Genau das Gegenteil war der Fall, das wusste er genauso gut wie sie. Er bekam nie viele Uhren zum Reparieren. Wenn er nichts mehr zu tun hatte, ging er im Haus herum und versuchte sich irgendwie nützlich zu machen. Abends saß er dann an seiner Werkbank, reinigte alte Federn und Rädchen und suchte die Arbeit in die Länge zu ziehen, bis es Zeit zum Schlafengehen war. Seit er sich den Hüftknochen gebrochen hatte und nicht mehr richtig arbeiten konnte, musste er sich immer irgendwie beschäftigen.
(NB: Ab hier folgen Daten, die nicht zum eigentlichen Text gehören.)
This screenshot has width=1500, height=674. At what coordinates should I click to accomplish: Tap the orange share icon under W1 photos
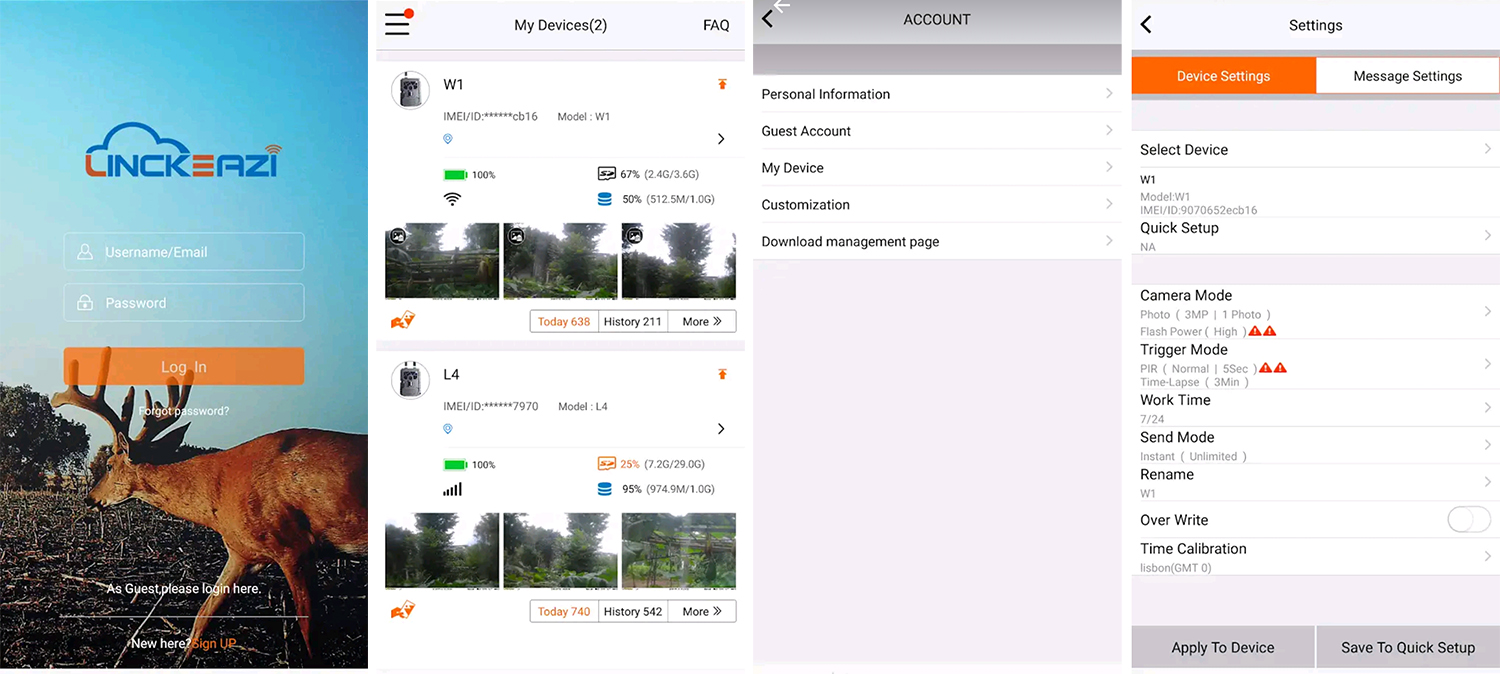402,321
»Ich hab heut Abend über allerlei nachgedacht«, sagte ihr Papa. Er goss sich Bier ein und streute sich etwas Salz auf den Handrücken. Dann leckte er das Salz auf und nahm einen Schluck.
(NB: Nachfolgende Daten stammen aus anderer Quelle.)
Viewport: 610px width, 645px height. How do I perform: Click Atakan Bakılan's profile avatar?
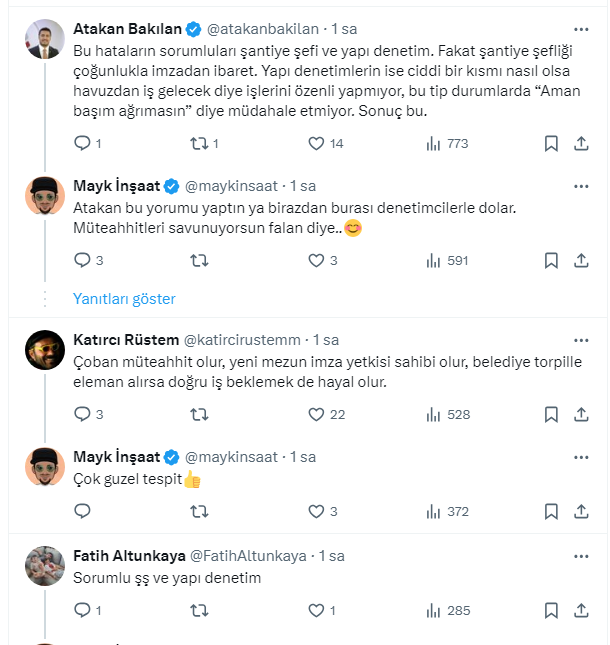pos(45,40)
Sie hatte es so eilig, dass sie kaum stillstehen konnte. Ihr Papa merkte das. Er versuchte etwas zu sagen – aber er hatte sie ja aus keinem bestimmten Grund gerufen. Er wollte nur ein bisschen mit ihr plaudern. Er setzte zum Sprechen an und schluckte einmal. Sie sahen einander an. Die Stille breitete sich immer weiter aus, und keiner von ihnen brachte ein Wort heraus.
Da wurde ihr auf einmal klar, was mit ihrem Papa los war. Eigentlich erfuhr sie damit nichts wirklich Neues – sie hatte es schon die ganze Zeit gewusst, nur nicht mit dem Verstand. Nun plötzlich wusste sie, dass sie über ihren Papa Bescheid wusste. Er war einsam, und er war ein alter Mann. Er fühlte sich von der Familie ausgeschlossen, weil keines der Kinder mit irgendetwas zu ihm kam und weil er nicht viel Geld verdiente. In seiner Einsamkeit wollte er einem seiner Kinder nahe sein – aber sie waren alle so beschäftigt, dass sie es nicht merkten. Er spürte, dass niemand ihn wirklich brauchte.